Page text>

A: Coming back from my fall at the Olympics. Winning is one thing, but I learned a lot from my mistake at the 1996 Olympics. It doesn’t haunt me the way it used to. The sport of gymnastics really does train you to become a perfectionist because you focus on what you did wrong; nothing is ever good enough, you’re constantly being judged. So when I had that fall I still had that mindset that my career would be defined by that mistake. But that fall planted a seed of drive and determination that it is part of life and you can choose to get back up and move past it—or you can dwell on it. And that has helped me going through life; I know I’m going to make mistakes in business, for example.
Q: How has the pandemic complicated your business plans?
A: Being unemployed—not a good thing. I had a number of speeches lined up; that is what allowed me to support my family. When those speeches dried up and I was committed to this [gym] and moving forward with it, it was a little scary. It forced me to have a little more faith, maybe, than I had before. My husband said we’ll make it through this, it will make us stronger, and during quarantine this is where all six of us were. We were on a schedule, and we couldn’t stop it.
Q: How well are you meeting your projections?
A: The numbers are significantly lower than what we initially planned, but it’s not bad. We planned for 400, and we just got there. I’m a conservative person. I wasn’t thinking, oh, we’ll have 1,000 people as soon as we open the door. Now we do have 900 people pre-signed up. But even though our start is slow, I’m able to connect with each and every family, to know the kids’ names. I’m able to connect with my staff.
Q: Are you interested in coaching, perhaps even an Olympic team?
A: Do I see myself on the floor coaching? I’m trying not to do it all. I do want to remain married! I want to know my kids. They don’t need mommy as a coach. I have stepped in on a preschool class, but that’s because we were short-staffed due to COVID-19. So
I jumped in. But that’s not where I want to be.
Q: Do you expect to resume doing motivational speeches?
A: I really enjoyed doing motivational speeches, although I didn’t like the travel. Once I started bringing the kids on the road with me, it became harder and harder. I found it to be more of a job than it needed to be.
Q: If you could revisit your past and change it, given what you know now, would you?
A: For a while I dwelled on coulda, woulda, shoulda. Like if only I’d had parents that were a certain way or if only I weren’t in the sport of gymnastics. But I’ve truly embraced the most painful moments of my life because that’s what brought me where I am today, with the people I am today, with the drive and the passion I have today. So even if could write a letter to my younger self, I would just remind her that she’s stronger and more resilient than she thinks. I’d remind her that her greatness is not about her accolades or about achievements, but her heart.

Exercise directions> In the interview, how many people does the speaker say have pre-signed up for the gym? The items are separate material, unrelated to the interview.

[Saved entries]
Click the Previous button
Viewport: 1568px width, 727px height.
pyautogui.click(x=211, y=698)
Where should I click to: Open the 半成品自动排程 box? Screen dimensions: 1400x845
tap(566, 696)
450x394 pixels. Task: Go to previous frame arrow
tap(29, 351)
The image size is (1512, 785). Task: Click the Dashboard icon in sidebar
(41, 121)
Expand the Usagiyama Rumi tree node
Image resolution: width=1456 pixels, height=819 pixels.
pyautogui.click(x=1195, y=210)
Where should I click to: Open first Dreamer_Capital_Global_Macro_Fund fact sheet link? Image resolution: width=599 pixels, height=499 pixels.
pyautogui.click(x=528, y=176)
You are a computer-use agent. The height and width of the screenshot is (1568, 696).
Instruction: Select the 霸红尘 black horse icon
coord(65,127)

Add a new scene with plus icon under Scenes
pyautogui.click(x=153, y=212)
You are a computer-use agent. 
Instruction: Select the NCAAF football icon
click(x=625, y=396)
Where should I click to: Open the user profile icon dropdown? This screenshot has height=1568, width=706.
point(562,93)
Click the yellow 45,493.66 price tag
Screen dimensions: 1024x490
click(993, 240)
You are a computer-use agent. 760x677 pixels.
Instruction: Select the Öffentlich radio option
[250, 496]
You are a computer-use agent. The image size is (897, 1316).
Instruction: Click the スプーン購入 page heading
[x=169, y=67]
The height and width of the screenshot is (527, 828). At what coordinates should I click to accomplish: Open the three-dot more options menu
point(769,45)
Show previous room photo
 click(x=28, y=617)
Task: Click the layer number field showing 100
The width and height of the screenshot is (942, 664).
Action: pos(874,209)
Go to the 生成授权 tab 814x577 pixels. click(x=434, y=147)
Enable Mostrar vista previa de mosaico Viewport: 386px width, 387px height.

Response area> 900 people.